As a volunteer firefighter for the past three and a half years, Mike Loveless, General Manager of the Independence, Iowa, Spahn & Rose, has been called to dozens of accident scenes, car fires and house fires. One call about a year ago, though, serves as a reminder to him about the importance of smoke detectors.
“There was an apartment fire in town here and an older handicapped gentleman couldn’t get out on his own,” Loveless remembers. “Some of the guys from the fire department had to help him out before he was burned or had too much smoke inhalation.”
In addition to fighting fires, Loveless’ volunteer work for the station includes visiting seniors’ homes to check smoke and carbon monoxide (CO) detectors, and replace batteries.
“I like helping people, and being a firefighter is something I’ve always wanted to do, so I ran with it,” says Loveless, who participates in regular firefighting training, including drill nights three evenings a month.

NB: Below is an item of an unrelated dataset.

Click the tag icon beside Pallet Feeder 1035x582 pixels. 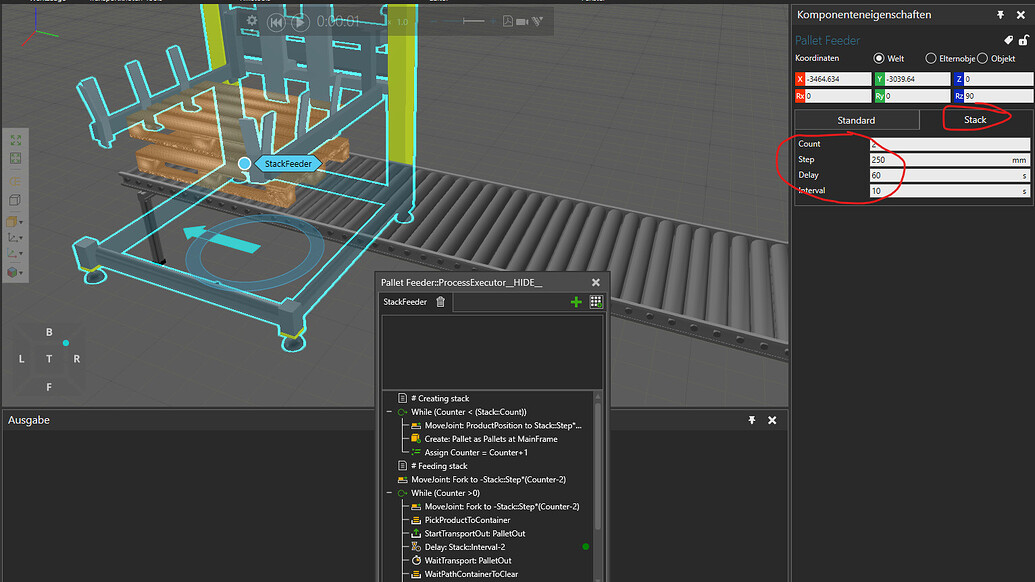pos(1009,40)
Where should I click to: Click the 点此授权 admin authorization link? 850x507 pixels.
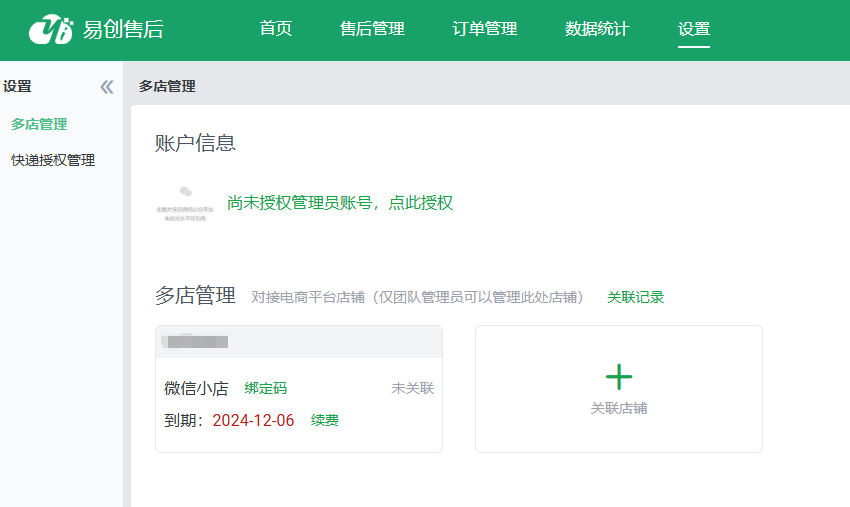tap(420, 203)
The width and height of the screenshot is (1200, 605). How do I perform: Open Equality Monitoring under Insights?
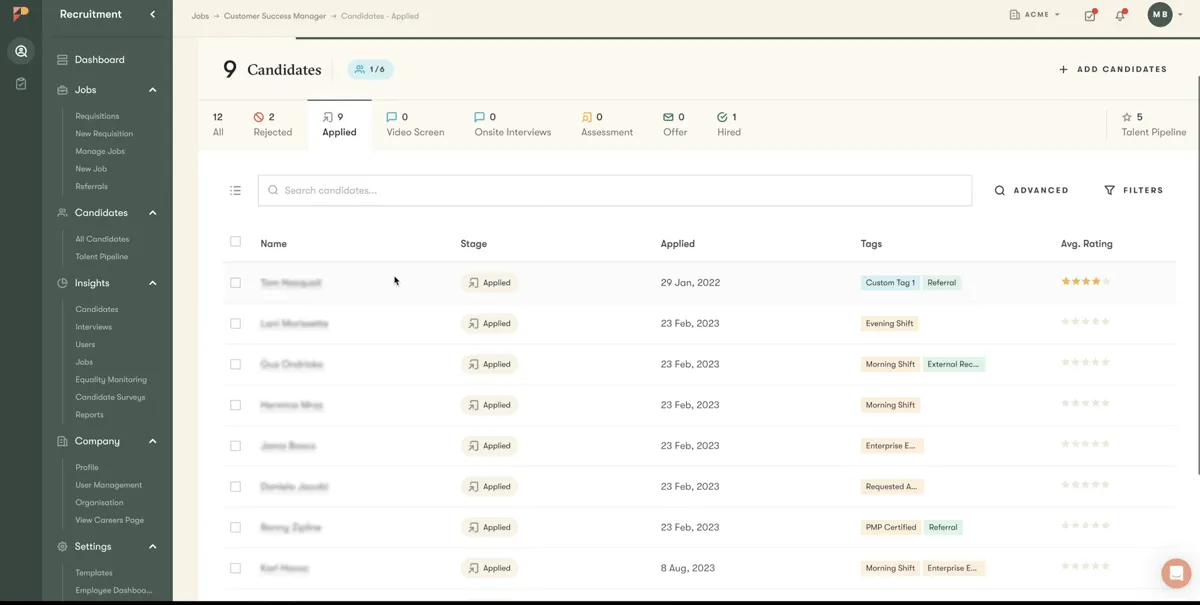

During Fire Prevention Week, October 3-9, Loveless urges everyone to test their smoke and CO detectors, replace their batteries and review their household fire plan, including how to exit in case of a fire and where to meet.
The longest-running public health observance in the country, Fire Prevention Week has been sponsored by the National Fire Prevention Association annually since 1925. It’s observed each year during the week of October 9 to commemorate the Great Chicago Fire, which began on October 8, 1871, and killed more than 250 people, left 100,000 homeless, destroyed more than 17,400 structures and burned more than 2,000 acres of land.
The theme of this year’s Fire Prevention Week campaign is “Learn the Sounds of Fire Safety!” which promotes information about the different sounds smoke and carbon monoxide alarms make. For example, if the chirp of a CO detector continues after the battery has been changed, that means the alarm is at the end of its life and must be replaced.
The National Fire Prevention Association recommends choosing an alarm that is listed with a testing laboratory, meaning it has met certain standards for protection. These detectors can require a yearly battery change or may last 10 years. For the best protection, use combination smoke and carbon monoxide alarms that are interconnected throughout the home. These can be installed by a qualified electrician so that when one sounds, they all do. This ensures that you’ll hear the alarm no matter where in your home it originates. For those who have hearing loss, meanwhile, there are smoke and CO detectors that flash lights or vibrate.